- Date: December 23, 2002
- Season: 2002
- Stadium: Florida Citrus Bowl
- Location: Orlando, Florida
- MVP: QB Kliff Kingsbury (Texas Tech)
- Favorite: Texas Tech by 4.5
- Referee: Bill Alge (MAC)
- Attendance: 21,689

United States TV coverage
- Network: ESPN
- Announcers: Mike Tirico (play-by-play), Lee Corso, Kirk Herbstreit (analysts), and Dr. Jerry Punch (sideline)

= 2002 Tangerine Bowl =

American college football game

The 2002 Tangerine Bowl was the 13th edition of the college football bowl game formerly known as Blockbuster / Carquest / MicronPC Bowl. This was the second under the "Tangerine Bowl" moniker, a reference to the original name of the Citrus Bowl, known as the Tangerine Bowl from 1947 to 1982. It was played on December 23, 2002, and featured the Texas Tech Red Raiders and the Clemson Tigers.

==Background==
The Red Raiders finished 2nd in the Southern Division to Oklahoma and Texas, having lost to the former in Oklahoma and having beaten the latter at home. They were 2–5 against ranked opponents, having beaten #23 Texas A&M and #4 Texas, but losing to #12 Ohio State, #16 NC State, #11 Iowa State, #21 Colorado and #3 Oklahoma. This was the eighth bowl game for the Red Raiders in nine years. Clemson began their season with a non-conference loss to #8 Georgia 31–28. This was the first of four losses to ranked opponents, while the team finished with one more win in the regular season than the previous year. They finished fourth in the Atlantic Coast Conference behind Florida State, Virginia & Maryland, and NC State, all of whom beat Clemson. This was the ninth bowl game for the Tigers in 10 years.

==Game summary==
Texas Tech scored first on a 29-yard field goal from Robert Treece, giving Tech a 3-0 lead. Kliff Kingsbury threw a 46-yard touchdown pass to Nehemiah Glover making it 10-0. He threw another 19-yard touchdown pass to Mickey Peters.

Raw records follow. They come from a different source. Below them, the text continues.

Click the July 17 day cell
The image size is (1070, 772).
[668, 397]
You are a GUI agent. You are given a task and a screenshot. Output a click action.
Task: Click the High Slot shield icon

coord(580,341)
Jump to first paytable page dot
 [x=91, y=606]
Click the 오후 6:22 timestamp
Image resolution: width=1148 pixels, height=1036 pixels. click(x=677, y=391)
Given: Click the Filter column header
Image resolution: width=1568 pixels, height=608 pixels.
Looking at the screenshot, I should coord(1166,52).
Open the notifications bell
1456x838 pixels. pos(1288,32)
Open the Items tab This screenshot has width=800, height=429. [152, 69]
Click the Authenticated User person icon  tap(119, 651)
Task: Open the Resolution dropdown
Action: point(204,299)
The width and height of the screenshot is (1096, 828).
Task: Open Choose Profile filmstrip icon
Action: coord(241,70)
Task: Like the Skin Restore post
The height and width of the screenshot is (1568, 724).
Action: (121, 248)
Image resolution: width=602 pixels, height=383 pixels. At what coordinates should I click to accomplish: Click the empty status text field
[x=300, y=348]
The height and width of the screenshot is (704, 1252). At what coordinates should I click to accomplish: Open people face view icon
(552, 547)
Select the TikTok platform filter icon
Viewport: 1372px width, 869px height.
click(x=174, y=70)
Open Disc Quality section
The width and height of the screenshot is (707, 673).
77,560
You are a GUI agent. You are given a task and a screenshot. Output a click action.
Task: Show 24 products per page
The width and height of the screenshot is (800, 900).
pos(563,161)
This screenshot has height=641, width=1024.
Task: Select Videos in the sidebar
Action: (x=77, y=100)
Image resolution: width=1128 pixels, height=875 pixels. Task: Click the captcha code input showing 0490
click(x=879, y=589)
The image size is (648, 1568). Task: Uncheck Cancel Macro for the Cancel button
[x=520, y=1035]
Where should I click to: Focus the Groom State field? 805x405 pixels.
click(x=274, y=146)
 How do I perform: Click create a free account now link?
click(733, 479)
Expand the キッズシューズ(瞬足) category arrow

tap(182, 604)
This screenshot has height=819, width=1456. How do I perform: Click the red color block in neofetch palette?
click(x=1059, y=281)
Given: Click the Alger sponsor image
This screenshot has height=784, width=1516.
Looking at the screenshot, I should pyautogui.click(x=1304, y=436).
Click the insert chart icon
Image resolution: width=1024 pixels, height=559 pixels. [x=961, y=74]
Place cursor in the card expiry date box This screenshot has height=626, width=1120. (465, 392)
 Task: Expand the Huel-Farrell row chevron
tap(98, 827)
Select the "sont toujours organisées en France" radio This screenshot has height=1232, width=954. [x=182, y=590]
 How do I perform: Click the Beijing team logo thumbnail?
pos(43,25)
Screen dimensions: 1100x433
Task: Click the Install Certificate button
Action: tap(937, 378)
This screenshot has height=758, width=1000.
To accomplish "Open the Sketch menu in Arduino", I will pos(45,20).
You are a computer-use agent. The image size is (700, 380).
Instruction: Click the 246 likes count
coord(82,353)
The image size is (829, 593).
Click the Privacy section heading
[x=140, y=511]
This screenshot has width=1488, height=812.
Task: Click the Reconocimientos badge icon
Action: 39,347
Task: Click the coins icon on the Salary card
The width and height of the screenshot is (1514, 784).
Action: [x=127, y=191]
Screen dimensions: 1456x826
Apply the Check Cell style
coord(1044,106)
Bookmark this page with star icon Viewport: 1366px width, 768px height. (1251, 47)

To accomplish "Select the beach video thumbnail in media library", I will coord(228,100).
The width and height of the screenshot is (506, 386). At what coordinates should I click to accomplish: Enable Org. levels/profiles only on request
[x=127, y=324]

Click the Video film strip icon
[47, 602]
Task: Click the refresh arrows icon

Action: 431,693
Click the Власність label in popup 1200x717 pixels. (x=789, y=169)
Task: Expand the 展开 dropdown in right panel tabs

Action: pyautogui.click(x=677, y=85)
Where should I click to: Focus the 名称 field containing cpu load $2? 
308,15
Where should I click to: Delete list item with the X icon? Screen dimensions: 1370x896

In the second quarter, Taurean Henderson scored from 10 yards out, and Tech took a 24-0 lead. After Clemson forced a safety, Wes Welker scored on a 59-yard punt return to make it 31-2, Texas Tech. Robert Treece's 34-yard field goal before halftime made it 34–2 Texas Tech.

In the third quarter, Charlie Whitehurst threw a 10-yard touchdown pass to Ben Hall to make it 34–9. B. J. Symons threw a 2-yard touchdown pass to Carlos Francis to make it 41-9, Texas Tech.

In the fourth quarter, Clemson's Chad Jasmine scored on a 2-yard touchdown run making it 41-15. Kliff Kingsbury threw a 9-yard touchdown pass to Wes Welker making it 48-15. A 26-yard touchdown pass from B. J. Symons to Taurean Henderson ended up being the final score of the game.

- Texas Tech – Treece 29-yard field goal (10:11)
- Texas Tech – Glover 46-yard touchdown pass from Kingsbury (5:38)
- Texas Tech – Peters 19-yard touchdown pass from Kingsbury (1:26)
- Texas Tech – Henderson 10-yard touchdown run (12:09)
- Clemson – Hill safety (5:14)
- Texas Tech – Welker 59-yard touchdown punt return (3:52)
- Texas Tech – Treece 40-yard field goal (0:00)
- Clemson – Hall 10-yard touchdown pass from Whitehurst (11:12)
- Texas Tech – Francis 2-yard touchdown pass from Symons (6:12)
- Clemson – Jasmin 2-yard touchdown run (12:29)
- Texas Tech – Welker 9-yard touchdown pass from Kingsbury (9:18)
- Texas Tech – Henderson 26-yard touchdown pass from Symons (5:32)

Kliff Kingsbury threw 32-of-43 for 375 yards and three touchdowns. This was Texas Tech's first bowl win since 1995.

==Statistics==

| Statistics | Texas Tech | Clemson |
|---|---|---|
| First downs | 28 | 20 |
| Rushing yards | 91 | 41 |
| Passing yards | 464 | 319 |
| Total offense | 555 | 360 |
| Passing | 39-52-1 | 25–56–4 |
| Punts-Average | 3-29.7 | 6-38.3 |
| Return yards | 140 | 236 |
| Fumbles-Lost | 0-0 | 2–0 |
| Penalties-Yards | 8-79 | 7-55 |

==Aftermath==
Texas Tech reached six more bowl games in the decade, with victories in four of them, including consecutive bowl wins in separate years, a first for the program. As for Clemson, they also reached six more bowl games in the decade, winning half of them.